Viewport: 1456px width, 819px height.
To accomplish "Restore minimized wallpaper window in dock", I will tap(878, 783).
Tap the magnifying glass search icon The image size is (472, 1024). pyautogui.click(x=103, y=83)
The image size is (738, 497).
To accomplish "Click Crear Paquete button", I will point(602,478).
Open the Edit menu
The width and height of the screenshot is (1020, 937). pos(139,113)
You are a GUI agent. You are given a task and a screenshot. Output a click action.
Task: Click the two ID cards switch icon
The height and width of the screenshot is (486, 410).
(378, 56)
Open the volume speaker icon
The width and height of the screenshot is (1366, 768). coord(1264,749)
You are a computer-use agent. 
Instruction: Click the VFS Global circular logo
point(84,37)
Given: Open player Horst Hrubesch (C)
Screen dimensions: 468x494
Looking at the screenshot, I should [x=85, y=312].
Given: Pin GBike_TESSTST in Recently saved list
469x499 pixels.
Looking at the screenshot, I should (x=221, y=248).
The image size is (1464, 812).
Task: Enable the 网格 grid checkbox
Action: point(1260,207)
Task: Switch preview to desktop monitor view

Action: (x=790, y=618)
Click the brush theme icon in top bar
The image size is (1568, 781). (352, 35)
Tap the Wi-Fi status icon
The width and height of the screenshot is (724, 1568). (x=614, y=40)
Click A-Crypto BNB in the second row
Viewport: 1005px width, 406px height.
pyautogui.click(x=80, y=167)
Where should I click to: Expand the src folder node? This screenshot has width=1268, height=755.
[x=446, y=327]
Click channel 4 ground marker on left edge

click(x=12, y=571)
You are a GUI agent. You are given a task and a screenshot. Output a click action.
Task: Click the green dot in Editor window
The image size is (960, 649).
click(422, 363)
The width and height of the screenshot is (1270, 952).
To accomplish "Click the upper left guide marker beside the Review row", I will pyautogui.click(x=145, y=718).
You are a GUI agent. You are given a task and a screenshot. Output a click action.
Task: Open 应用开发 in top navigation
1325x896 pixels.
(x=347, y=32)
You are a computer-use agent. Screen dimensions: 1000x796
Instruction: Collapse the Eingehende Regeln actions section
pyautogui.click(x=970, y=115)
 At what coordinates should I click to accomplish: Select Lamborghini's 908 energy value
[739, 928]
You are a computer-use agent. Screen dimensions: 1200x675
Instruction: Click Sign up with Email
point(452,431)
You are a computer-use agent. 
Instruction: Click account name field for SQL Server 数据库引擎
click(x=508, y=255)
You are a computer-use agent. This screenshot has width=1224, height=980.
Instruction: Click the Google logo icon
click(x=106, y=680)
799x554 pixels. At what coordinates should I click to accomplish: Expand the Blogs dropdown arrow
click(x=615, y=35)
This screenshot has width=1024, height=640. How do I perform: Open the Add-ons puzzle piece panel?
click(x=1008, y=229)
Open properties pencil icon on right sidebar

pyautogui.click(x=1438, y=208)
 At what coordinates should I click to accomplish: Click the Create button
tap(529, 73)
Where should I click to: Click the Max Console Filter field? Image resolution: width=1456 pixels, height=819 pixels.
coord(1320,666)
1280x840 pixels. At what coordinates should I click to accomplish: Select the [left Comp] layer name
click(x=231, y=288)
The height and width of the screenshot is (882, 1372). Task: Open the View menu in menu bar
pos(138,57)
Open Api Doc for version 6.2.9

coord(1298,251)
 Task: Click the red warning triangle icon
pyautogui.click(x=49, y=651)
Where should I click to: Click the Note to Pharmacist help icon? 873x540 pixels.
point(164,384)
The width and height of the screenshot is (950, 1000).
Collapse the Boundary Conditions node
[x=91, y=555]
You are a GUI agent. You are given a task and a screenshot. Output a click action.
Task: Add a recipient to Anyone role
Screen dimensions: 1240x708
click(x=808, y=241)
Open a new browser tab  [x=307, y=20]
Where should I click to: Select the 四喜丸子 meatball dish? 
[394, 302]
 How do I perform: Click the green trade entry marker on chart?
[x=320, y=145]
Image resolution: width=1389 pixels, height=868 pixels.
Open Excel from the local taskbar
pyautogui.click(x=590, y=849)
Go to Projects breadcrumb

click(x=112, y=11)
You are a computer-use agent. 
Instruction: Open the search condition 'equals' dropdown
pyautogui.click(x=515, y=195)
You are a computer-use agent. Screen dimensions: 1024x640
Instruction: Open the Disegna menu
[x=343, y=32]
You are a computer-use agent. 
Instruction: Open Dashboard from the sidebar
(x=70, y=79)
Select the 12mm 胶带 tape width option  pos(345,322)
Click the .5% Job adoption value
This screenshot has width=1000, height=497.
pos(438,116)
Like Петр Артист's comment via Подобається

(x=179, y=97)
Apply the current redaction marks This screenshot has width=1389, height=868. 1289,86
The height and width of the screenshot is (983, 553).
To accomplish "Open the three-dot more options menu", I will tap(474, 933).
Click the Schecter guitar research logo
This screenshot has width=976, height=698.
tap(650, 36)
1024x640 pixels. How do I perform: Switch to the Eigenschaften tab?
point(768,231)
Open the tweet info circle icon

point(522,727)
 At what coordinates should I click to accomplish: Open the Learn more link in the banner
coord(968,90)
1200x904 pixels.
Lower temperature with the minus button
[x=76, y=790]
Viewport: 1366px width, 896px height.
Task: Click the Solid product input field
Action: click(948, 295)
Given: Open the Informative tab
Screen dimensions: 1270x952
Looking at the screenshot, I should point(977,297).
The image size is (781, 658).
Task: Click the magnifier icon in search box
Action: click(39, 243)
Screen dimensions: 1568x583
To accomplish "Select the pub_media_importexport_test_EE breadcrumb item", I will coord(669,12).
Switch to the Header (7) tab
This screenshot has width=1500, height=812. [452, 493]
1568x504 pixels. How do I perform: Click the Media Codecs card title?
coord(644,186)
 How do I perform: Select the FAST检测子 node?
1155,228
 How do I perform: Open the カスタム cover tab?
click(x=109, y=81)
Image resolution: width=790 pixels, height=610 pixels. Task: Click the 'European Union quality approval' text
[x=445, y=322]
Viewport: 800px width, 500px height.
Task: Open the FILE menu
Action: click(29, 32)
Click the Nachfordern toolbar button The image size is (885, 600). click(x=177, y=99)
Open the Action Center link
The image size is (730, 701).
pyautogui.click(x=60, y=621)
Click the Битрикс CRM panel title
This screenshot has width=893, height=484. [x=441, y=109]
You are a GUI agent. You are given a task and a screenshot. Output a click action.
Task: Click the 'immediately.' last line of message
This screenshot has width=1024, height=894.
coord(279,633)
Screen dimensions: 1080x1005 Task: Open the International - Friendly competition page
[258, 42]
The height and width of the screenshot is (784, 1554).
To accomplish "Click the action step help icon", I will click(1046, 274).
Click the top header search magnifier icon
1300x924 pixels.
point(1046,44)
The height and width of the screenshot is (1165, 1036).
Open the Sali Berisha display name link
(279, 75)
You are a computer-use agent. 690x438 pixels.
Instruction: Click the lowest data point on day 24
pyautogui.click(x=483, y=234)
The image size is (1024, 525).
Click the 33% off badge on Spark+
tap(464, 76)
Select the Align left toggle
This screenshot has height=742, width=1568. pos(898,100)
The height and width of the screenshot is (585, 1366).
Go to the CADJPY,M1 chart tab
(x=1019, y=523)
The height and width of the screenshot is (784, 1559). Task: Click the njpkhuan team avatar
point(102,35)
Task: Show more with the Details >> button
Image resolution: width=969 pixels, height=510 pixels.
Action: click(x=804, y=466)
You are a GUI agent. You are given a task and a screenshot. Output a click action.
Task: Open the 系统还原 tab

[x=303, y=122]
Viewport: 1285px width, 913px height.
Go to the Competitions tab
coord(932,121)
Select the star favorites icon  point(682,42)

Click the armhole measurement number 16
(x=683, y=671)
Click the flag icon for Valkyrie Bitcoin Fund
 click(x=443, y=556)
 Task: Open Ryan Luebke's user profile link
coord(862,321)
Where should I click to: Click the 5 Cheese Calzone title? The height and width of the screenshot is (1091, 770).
========
Prompt: Locate every line in the rows above that contains the string "point" and copy each one out, treating uppercase and lowercase letters as different.

The output:
To accomplish "Click Crear Paquete button", I will point(602,478).
point(84,37)
Action: point(1260,207)
point(452,431)
point(164,384)
point(768,231)
point(522,727)
Looking at the screenshot, I should point(977,297).
point(1046,44)
Instruction: Click the lowest data point on day 24
point(102,35)
Select the star favorites icon  point(682,42)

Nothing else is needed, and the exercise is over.